When I call tf.keras.losses.mean_squared_error(y_true, y_pred), what I expect to see is that [(7-2)^2 + (5-2)^2]/2 = 17, however, it returns me array([25, 9]). Why doesn't tensorflow compute the mean?

Then, I increase the column numbers.

y_true = np.random.randint(0, 10, size=(2, 3))
print(y_true,"\n")
y_pred = np.random.randint(0,5,size=(2, 3))
print(y_pred)

[[2 6 0]
 [3 3 4]] 

[[4 2 4]
 [3 4 2]]

The answer returned by tensorflow is array([12, 1]). I'm not able to understand how these values are computed.

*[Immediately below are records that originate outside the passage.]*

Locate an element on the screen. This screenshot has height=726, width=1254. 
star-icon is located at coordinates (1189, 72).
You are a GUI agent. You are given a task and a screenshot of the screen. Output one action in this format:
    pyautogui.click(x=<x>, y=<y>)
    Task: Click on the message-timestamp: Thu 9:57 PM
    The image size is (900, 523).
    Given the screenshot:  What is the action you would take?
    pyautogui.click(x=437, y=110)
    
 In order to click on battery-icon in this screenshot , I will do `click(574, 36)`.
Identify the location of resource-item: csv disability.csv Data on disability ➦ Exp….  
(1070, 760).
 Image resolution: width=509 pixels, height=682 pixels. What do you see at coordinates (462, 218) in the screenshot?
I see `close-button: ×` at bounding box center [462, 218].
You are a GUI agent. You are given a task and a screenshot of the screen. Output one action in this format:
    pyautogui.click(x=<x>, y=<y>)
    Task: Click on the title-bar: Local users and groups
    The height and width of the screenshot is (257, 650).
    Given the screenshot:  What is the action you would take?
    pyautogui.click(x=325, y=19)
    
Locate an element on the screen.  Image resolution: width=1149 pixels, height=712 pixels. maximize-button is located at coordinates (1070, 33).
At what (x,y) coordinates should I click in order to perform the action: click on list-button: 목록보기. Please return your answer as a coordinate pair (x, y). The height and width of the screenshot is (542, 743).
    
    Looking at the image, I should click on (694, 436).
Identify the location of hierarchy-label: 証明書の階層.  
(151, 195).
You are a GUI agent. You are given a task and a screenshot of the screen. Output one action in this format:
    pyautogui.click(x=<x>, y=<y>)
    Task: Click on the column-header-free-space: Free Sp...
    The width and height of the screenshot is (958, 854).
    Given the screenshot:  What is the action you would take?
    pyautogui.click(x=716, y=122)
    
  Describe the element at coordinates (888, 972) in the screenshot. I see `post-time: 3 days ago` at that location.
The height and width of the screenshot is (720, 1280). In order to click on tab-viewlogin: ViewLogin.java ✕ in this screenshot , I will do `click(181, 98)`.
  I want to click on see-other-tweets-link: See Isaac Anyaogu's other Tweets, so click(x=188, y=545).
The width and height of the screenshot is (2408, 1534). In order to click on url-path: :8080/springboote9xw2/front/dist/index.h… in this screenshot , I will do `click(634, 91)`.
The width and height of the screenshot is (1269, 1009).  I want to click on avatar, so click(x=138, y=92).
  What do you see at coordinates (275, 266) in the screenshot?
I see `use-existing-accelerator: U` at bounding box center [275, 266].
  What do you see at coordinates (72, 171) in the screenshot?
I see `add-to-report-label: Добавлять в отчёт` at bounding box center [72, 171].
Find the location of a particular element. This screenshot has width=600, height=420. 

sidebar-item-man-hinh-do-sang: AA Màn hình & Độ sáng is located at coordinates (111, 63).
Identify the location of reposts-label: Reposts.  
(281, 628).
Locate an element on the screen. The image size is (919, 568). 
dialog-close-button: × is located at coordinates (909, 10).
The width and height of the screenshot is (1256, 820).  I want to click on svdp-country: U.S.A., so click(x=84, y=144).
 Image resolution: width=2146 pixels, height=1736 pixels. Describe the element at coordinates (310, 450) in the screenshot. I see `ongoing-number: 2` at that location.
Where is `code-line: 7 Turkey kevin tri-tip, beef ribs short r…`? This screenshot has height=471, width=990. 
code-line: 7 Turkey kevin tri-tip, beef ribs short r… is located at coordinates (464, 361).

What I was expecting was [(2-4)^2+ (6-2)^2+(0-4)^2]/2 + [(3-3)^2 + (3-4)^2+ (4-2)^2]/2 .


Solution

  • The second value is computed as

    a = np.array([2,6,0])
    b = np.array([4,2,4])
    ((b - a)**2).mean()
    

    Or [(2-4)^2+ (6-2)^2+(0-4)^2]/3

    According to their doc it is equivalent to np.mean(np.square(y_true - y_pred), axis=-1)

    So it is computing the mse row-wise.